_Exercise inputs_

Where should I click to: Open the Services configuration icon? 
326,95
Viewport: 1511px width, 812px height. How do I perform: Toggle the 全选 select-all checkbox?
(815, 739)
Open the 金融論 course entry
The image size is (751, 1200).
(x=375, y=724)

_Exercise description_
Could you put the material above into a JSON list of strings, with one string per line and any blank lines left out?

_Correct response_
[
  "Where should I click to: Open the Services configuration icon? ",
  "326,95",
  "Viewport: 1511px width, 812px height. How do I perform: Toggle the 全选 select-all checkbox?",
  "(815, 739)",
  "Open the 金融論 course entry",
  "The image size is (751, 1200).",
  "(x=375, y=724)"
]